In 1911 the then recently built house at 45 Hollybrook Road in Clontarf was owned by 37-year-old George Freehill who, unusually for the time, listed his religion in the census as “none.
His wife Alice was listed as “Presbyterian” and by that stage his mother-in-law Rebecca Wallace had moved in with them (also listed as “Presbyterian”) and there was a big Presbyterian community on this road in the Edwardian period. The family had three young children and a servant girl called Annie Casey to take care of them.
George’s job is listed as “second division clerk to the keys office at the GPO”. In the 1901 census he is found living in a smaller house in Ballybough and is also listed as a “second division clerk” at the GPO and married to Alice – although the younger George hasn’t yet lost faith – he lists himself as “Roman Catholic”.
We can surmise that George was still at the GPO in 1916 when all hell broke loose, although on Easter Monday almost all of the staff were off. In either case George would not have been a happy keys clerk second level – his place of work remained a burned out shell until its restoration in the 1920s.
The house at 45 Hollybrook Road is a classic red-brick Edwardian of the sort which has attracted families in multitudes through the past 20 years, recession or not. Competition for homes has been particularly fierce in Clontarf with locals who grew up here always eager to get back in.
The Edwardian period was noted for particularly fine craftsmanship (arts and crafts were in their heyday) and the builders of the time in this area were solid on quality.
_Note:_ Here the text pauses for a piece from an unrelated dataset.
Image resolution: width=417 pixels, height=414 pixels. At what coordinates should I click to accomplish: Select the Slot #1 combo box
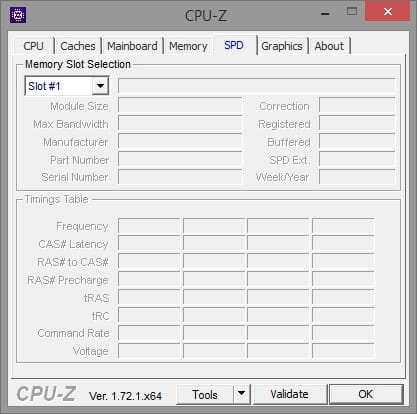67,86
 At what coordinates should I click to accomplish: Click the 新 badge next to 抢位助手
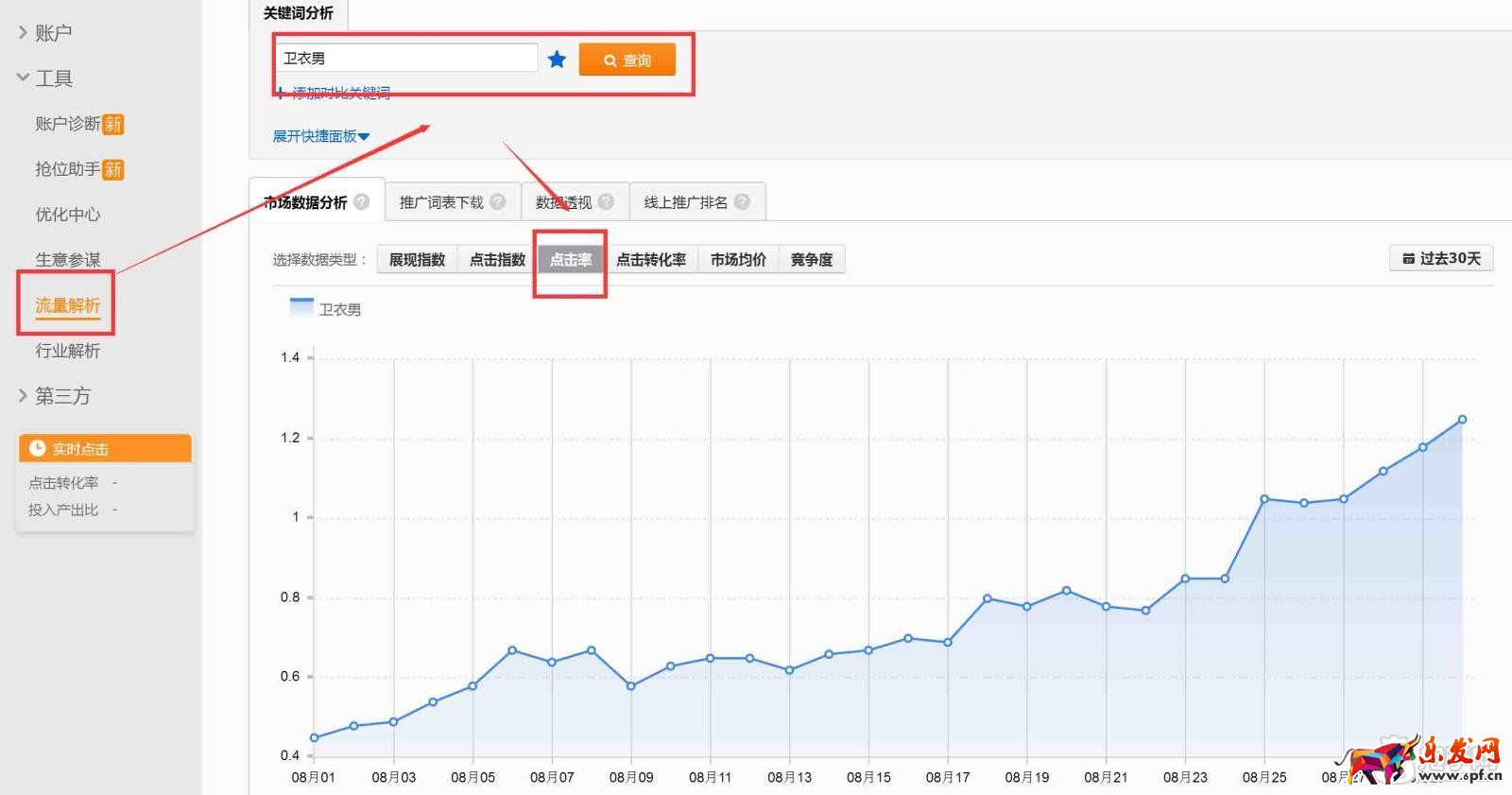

The road which was constructed in the early 1900s was named not festively, but after the “Holy Brook” that ran close to the garda station nearby.
Perhaps the only problem with these houses has been the traditional small enclosed kitchens or else lean-to facilities added in the 20th century. For modern needs, the more expansive kitchen/diner which allows family breakfasts while seated and the entertainment of guests, has been lacking.
So when Tony Gray and his wife Dervela acquired the property in 2003 it was found in this original layout – albeit with three floors as built.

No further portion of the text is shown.